The nature of the services partners of the big automation vendors is shifting as the result of the trend toward higher-level production management solutions.

Wade Harsy, president of Valparaiso, Ind.-based Integrated Process Automation & Control Technologies (IPACT), an SI provider that deploys MES software from Wonderware, says today about 60 percent of IPACT’s work is at the MES level, with the rest having an automation focus.

“I’m looking ahead to that [MES level] work being more of our business as customers in the marketplace see the need to manage execution even better than they have been,” says Harsy.

In addition to MES and manufacturing intelligence implementations, says Harsy, IPACT also uses standard integration software from Wonderware, along with interface standards from ERP vendor SAP to integrate plant data with the enterprise level in accordance with the ISA 95 standard.

While the need to have systems for production execution—or to integrate execution data—with ERP isn’t really new, says Harsy, such projects are much less customized than a decade ago.

“What has changed over time is that MES-level projects—which were more about custom-coding a solution—are now about configuring packages and using middleware to glue packages together,” he says. “The MES and middleware products we are using are much more powerful, and much more evolved than they used to be.”

Rockwell Automation recognized the need to cultivate a group of SIs capable of larger-scale production management projects, so late last year, it launched its FactoryTalk Information Solution Provider program, says Rob Windle, manager of partner and channel programs for Rockwell. The focus of the program, he says, is to build a network of approved SIs that can help manufacturers build successful plantwide information applications and MES solutions using Rockwell’s FactoryTalk suite of production and performance management software.

The first partner in the program—Pittsburgh-based Summa —is expert at using middleware to support plant-to-enterprise integration projects, says Windle. While Rockwell will seek to add several more partners to the Information Solution Provider ranks, Windle says there is still a need for more conventional services partners that understand controls.

“Depending on the needs of a customer, [we will need] different types of partners,” says Windle. “One key partner that is emerging is one with a manufacturing information system focus, which is what we are targeting with the new program.”

Sandhya Malur, director of corporate alliances with GE Fanuc Automation, says GE Fanuc has about 1,200 partners of various kinds, with about 50 Premier Solution Providers (PSP) capable of MES deployments.

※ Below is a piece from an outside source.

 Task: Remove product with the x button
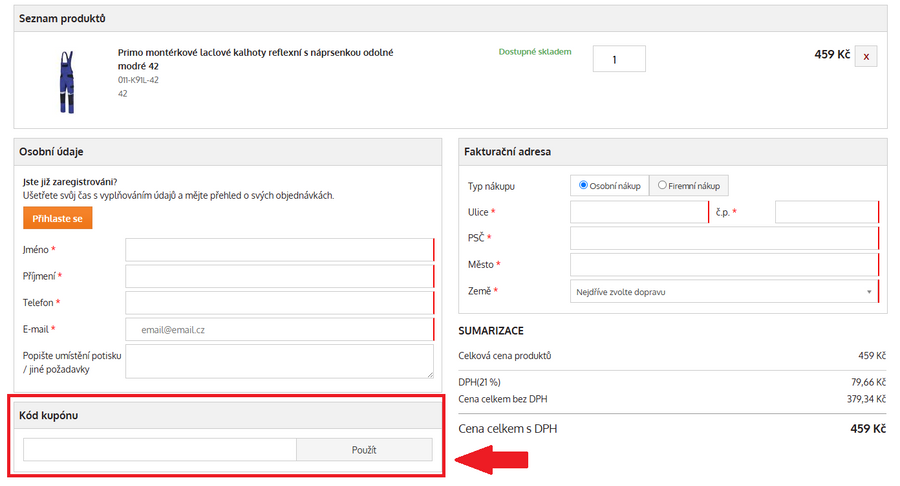pyautogui.click(x=866, y=57)
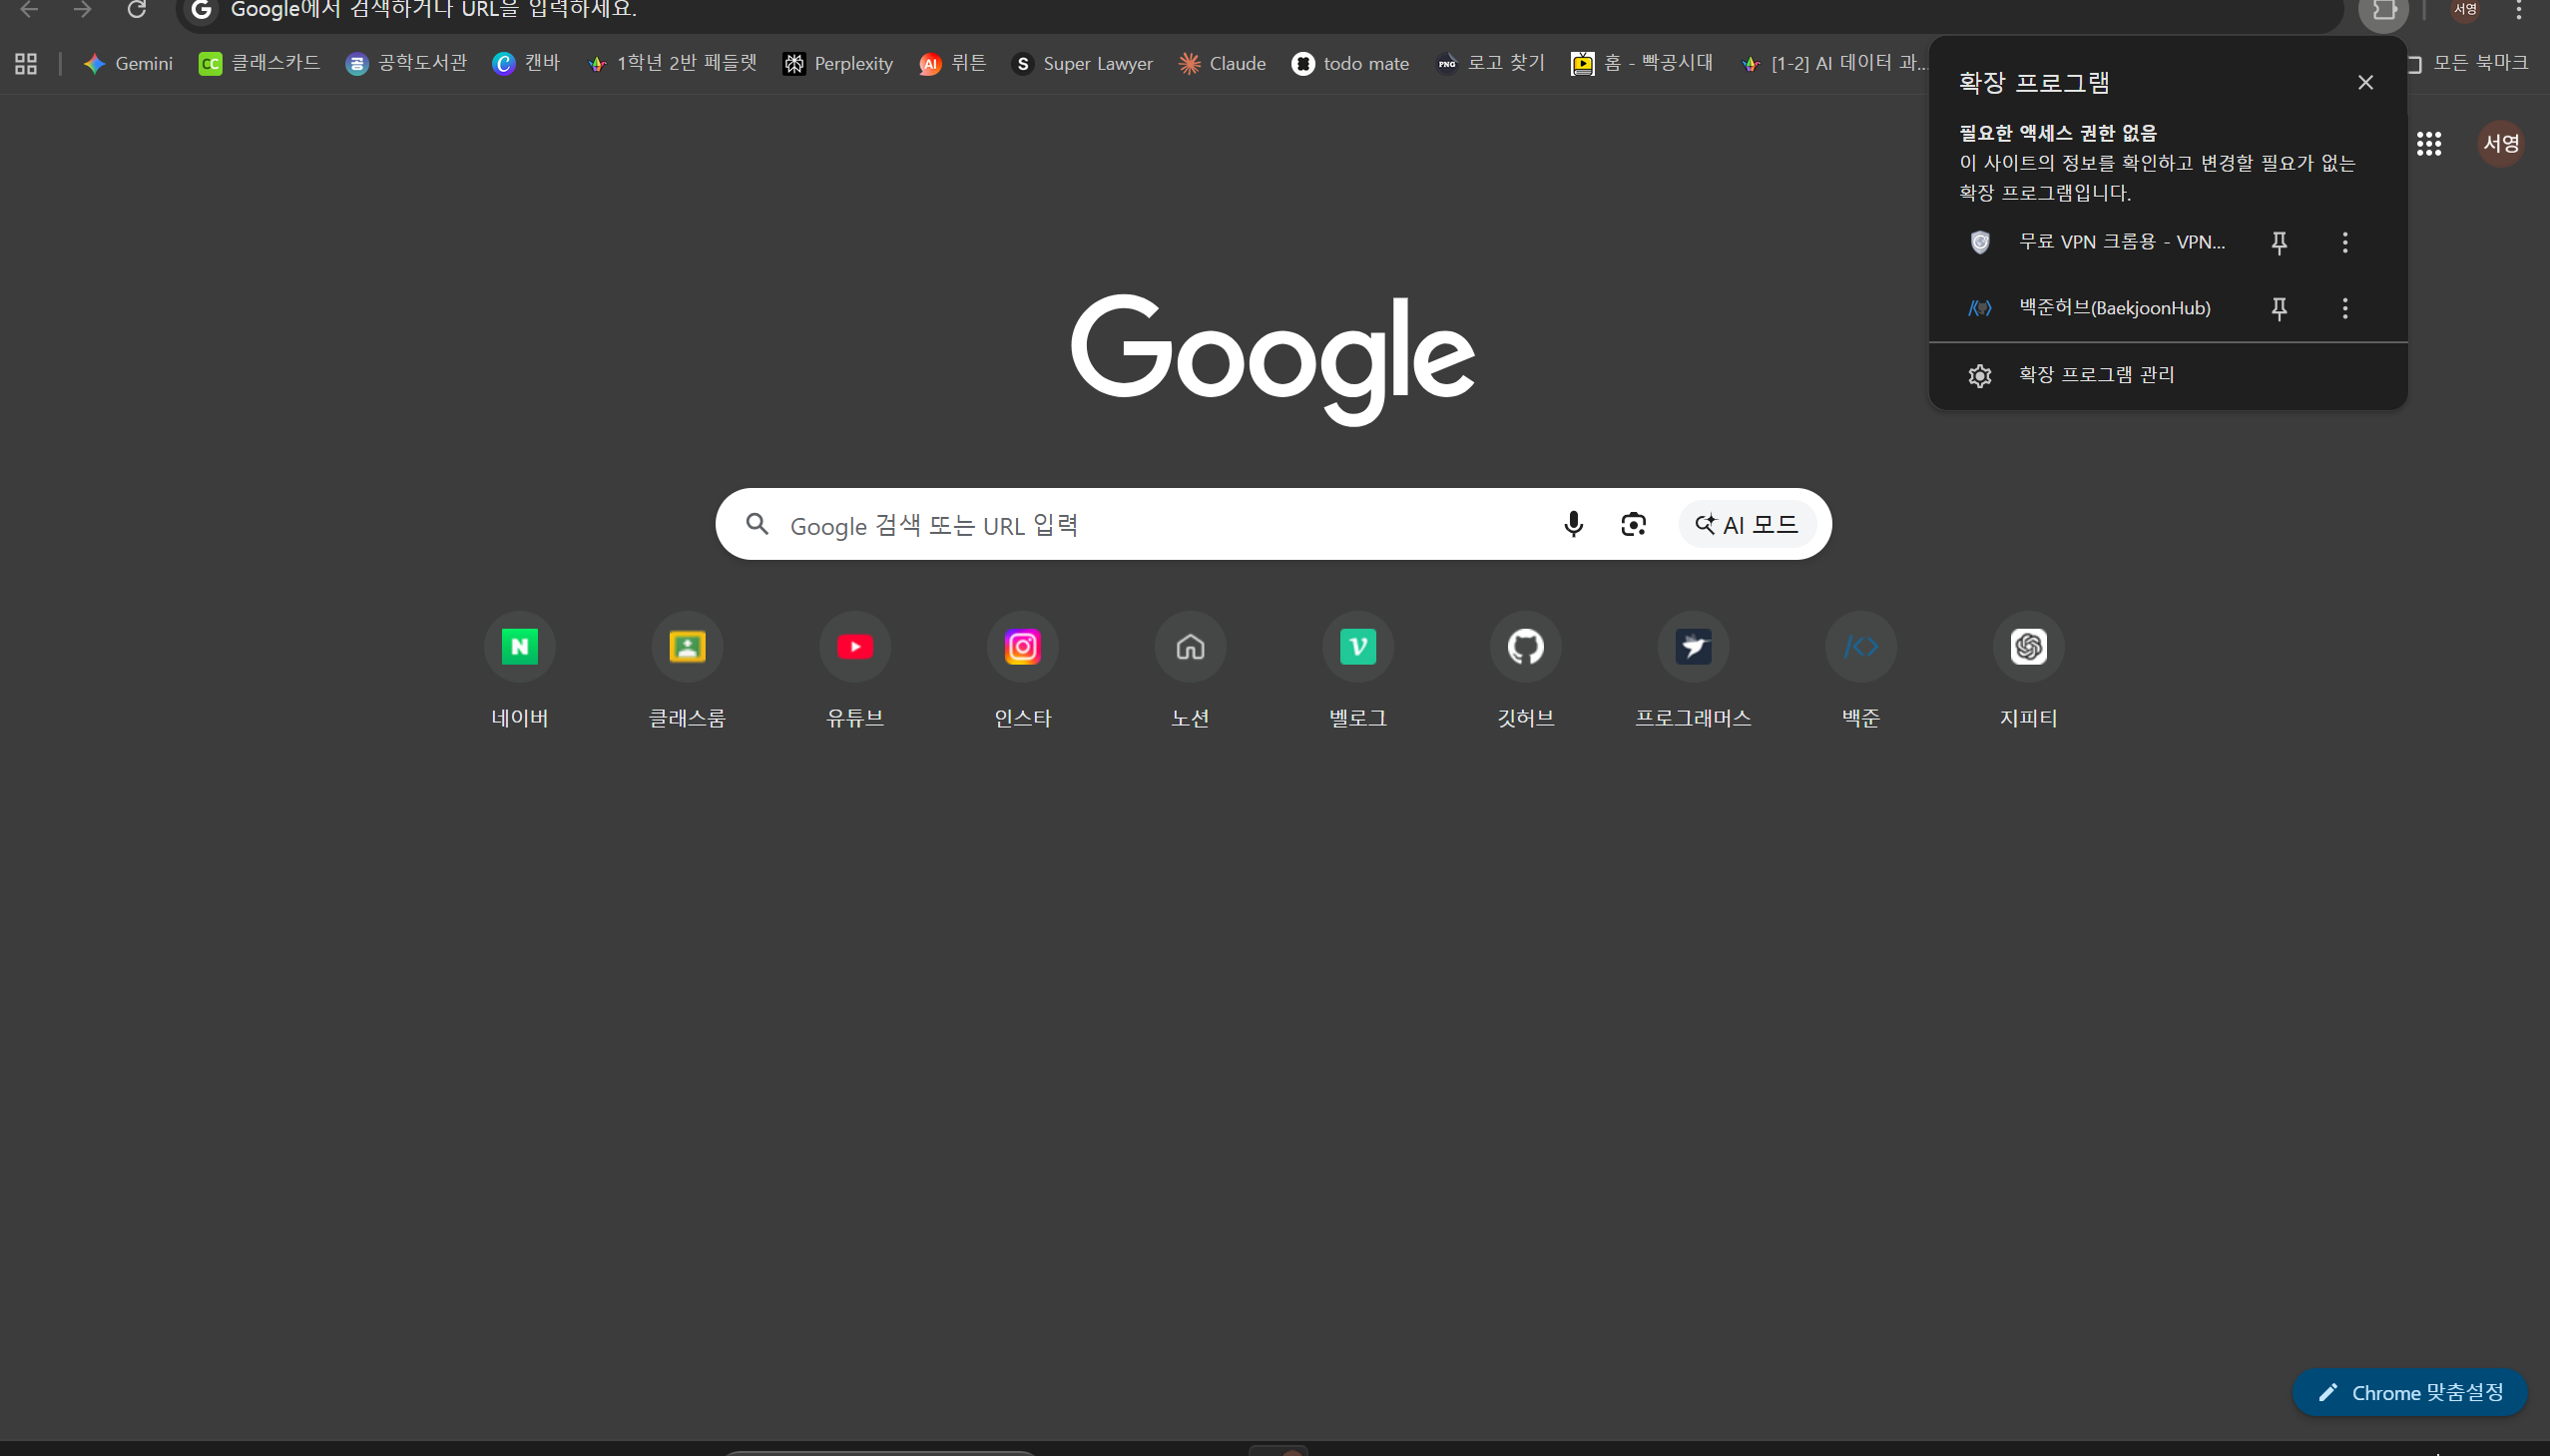Screen dimensions: 2550x1456
Task: Open Google Lens image search icon
Action: point(1633,524)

Only a subset of those, she adds, have a track record for larger multisite MES projects.

Among GE Fanuc’s PSPs are midsize firms such as Entegreat , with MES experience. The company also recently announced a partnership with Wipro Technologies , a larger, India-based SI firm, to offer production management solutions to the automotive sector.

Wipro can be thought of as a global enterprise solution provider, says Malur. And while GE Fanuc is cultivating relationships with such larger partners, she adds, the midsize integrators with strong MES practices remain vital resources for customers.

“The mid-level integrators have deep industry experience,” she says. “They’ve grown up in the manufacturing industry, and can have a certain amount of scale as well.”

Advanced Automation’s Michael contends that large SIs might have vast resources when it comes to IT skills such as Java programming, but that any SI that takes on MES ultimately needs to understand process control.

“A successful MES deployment relies on the interface to the process layer,” he says. “So if you don’t have people who understand that technology—how to program it, how the data moves, and how the procedures are engineered—then the ability to successfully implement MES is hindered.”